Her plea hit Eve like a blow, and she blinked back tears. “Of course, dear. We can experience all this together, then.”
Opening the tall wooden wardrobe in her room, she stared at the dresses therein. There were only a few, nothing ostentatious, a couple of ball gowns Gran insisted she have ready for moments like these where work would be accomplished while socializing. Staying on task helped Eve counterbalance the butterflies that threatened inelegantly to topple her over.
There was waltzing to worry about too. The aerial flips her stomach had been doing now plummeted. She dreaded dancing; she wasn’t any good at it. “Zofia, come here, practice a waltz with me. I’m hopeless.”
She hummed some Strauss and practiced the box step in her room with the little girl, thankful there were no corporeal feet to trip upon, laughing with the child until Eve felt she had made herself safe for contact.
“Who will you be dancing with, the detective?” Zofia asked excitedly. Almost too excitedly, as if it were a foregone conclusion.
Eve pursed her lips. “Perhaps. And if the detective demands a waltz, I can’t step on his feet, or worse, trip the poor man.”
“He’d be a good sport about it even if you did,” Zofia posited. “He’s very nice.”
“Yes, yes he is,” Eve said. “Now I have to choose a dress. I’m a disaster at this.”
Back to the wardrobe again. Nothing gaudy. This was a working-class theatre circuit. But she couldn’t wear her black uniforms. There was a simple royal blue evening dress, nice taffeta with elegant gathers. When she put her hand on it, Zofia nodded her approval. Starched lace along a high bodice line provided modesty, and that would be wise. She was meeting his parents, after all. There went the stomach again.
She removed her outer layers, keeping on her chemise, bloomers, and petticoat, and lifted a long-waisted whalebone corset around her, cinching it tighter to accommodate the dress, an act that didn’t help her stomach in the least.

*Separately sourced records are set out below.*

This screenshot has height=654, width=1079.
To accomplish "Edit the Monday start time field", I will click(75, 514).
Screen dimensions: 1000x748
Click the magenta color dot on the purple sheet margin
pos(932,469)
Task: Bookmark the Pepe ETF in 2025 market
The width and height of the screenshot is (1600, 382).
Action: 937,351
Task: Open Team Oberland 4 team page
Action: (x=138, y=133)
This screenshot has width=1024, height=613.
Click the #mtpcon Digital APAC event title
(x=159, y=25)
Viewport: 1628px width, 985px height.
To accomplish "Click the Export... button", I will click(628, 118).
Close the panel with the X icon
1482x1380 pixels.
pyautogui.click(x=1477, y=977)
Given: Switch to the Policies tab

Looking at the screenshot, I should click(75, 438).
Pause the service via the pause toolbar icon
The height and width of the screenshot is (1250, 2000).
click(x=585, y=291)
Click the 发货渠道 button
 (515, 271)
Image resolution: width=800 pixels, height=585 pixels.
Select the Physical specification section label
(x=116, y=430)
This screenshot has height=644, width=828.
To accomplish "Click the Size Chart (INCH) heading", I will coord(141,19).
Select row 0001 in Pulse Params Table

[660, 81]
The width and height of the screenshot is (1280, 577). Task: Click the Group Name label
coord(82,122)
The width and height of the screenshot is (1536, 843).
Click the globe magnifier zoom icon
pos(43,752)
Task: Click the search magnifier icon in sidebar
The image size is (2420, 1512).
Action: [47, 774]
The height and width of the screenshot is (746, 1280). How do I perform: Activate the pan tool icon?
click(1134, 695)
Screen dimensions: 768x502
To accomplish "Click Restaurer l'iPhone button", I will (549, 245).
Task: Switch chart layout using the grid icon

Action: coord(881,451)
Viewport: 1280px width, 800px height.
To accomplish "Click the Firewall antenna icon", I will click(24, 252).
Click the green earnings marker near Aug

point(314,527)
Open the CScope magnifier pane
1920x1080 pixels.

She slipped into the body of the dress, folding her arms into it, double checking all of the hooks and eyes on the side that kept her swathed. When Gran had insisted Eve own a few fine dresses, Eve had said she wasn’t interested in wearing “a thousand ties and tribulations” and agreed to be fitted only on the condition that she could get into an outfit entirely on her own.
Dashing rosewater about herself, she carefully swept up her hair in her favorite marcasite hair combs and debated about a necklace. A tiny sapphire on a whisper-thin silver chain, a gift from her father, completed her ensemble. The stone was an important one. Powder, a faint dash of rouge, and a slight tint of lip balm made her less green. She stared in the mirror and tried to bolster herself. For someone who was so confident about her work, she felt terribly awkward being a lady in polite society. Zofia wafted her little hand over Eve’s temple and utilized the cold breeze generated by her spirit to brush a stray wisp of hair back in place.
“You look beautiful,” Zofia commented. “Thank you for not minding me.”
Eve’s eyes watered as she smiled at the girl, wishing she knew what to say when the ache of a life cut short was an unmitigated melancholy. “As if I could ever mind you,” she murmured, a lump in her throat.
“It all seems a bit magical,” the child continued, wistful romance in her voice.